**Data section:**
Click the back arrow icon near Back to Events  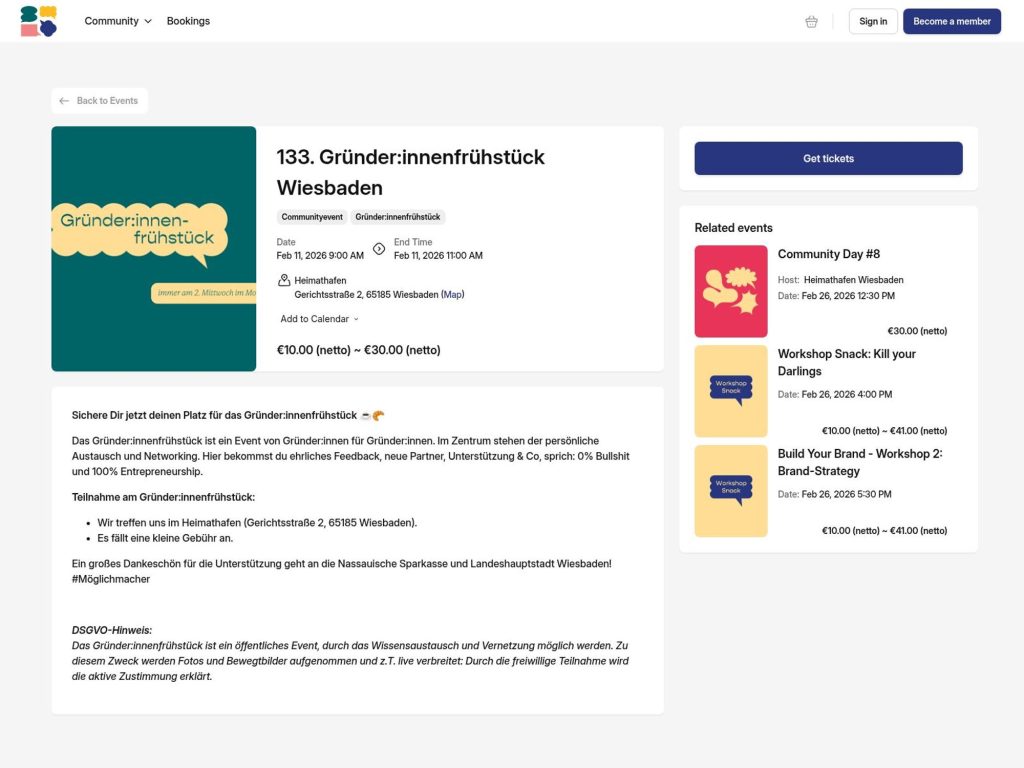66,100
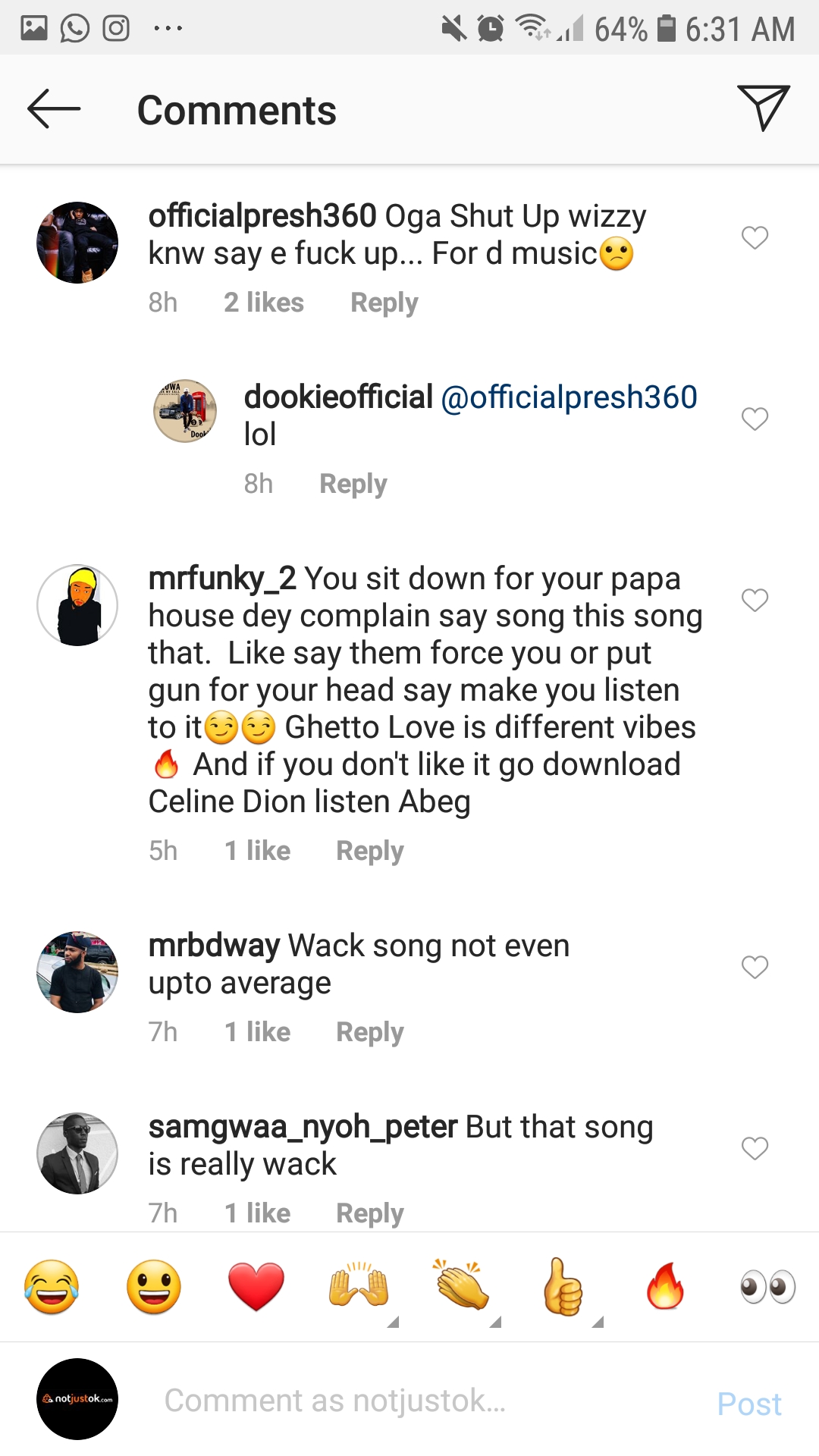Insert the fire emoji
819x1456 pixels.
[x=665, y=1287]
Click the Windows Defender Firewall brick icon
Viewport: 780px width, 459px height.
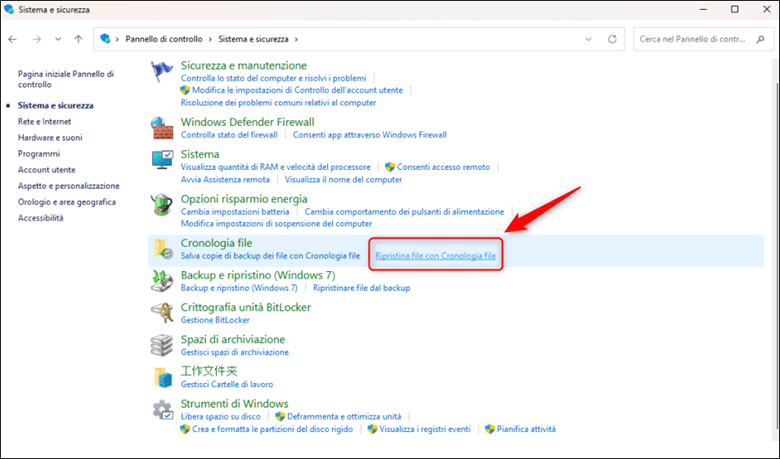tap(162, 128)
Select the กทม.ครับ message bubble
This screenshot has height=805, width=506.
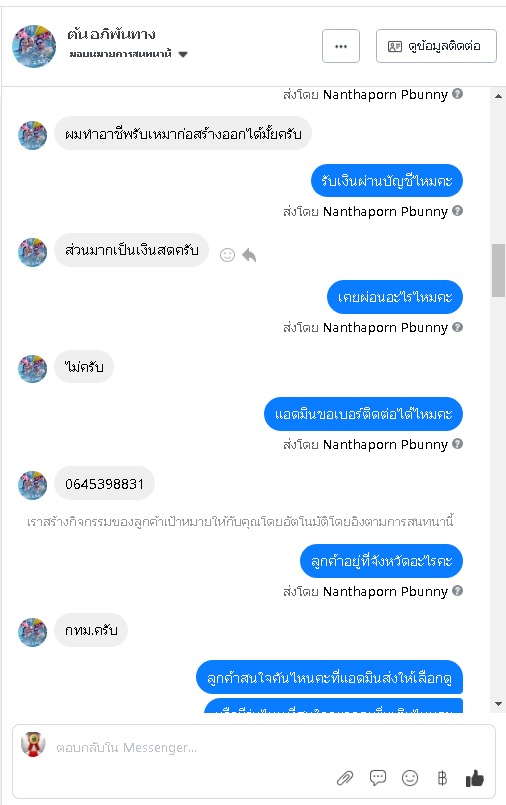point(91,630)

**What is expected:** Excluding the pictures, restate word for word the lines from the one that holds "Viewport: 780px width, 459px height." through the last line of the entries, both ends included.

**Answer:**
Viewport: 780px width, 459px height.
tap(162, 128)
Select the กทม.ครับ message bubble
This screenshot has height=805, width=506.
point(91,630)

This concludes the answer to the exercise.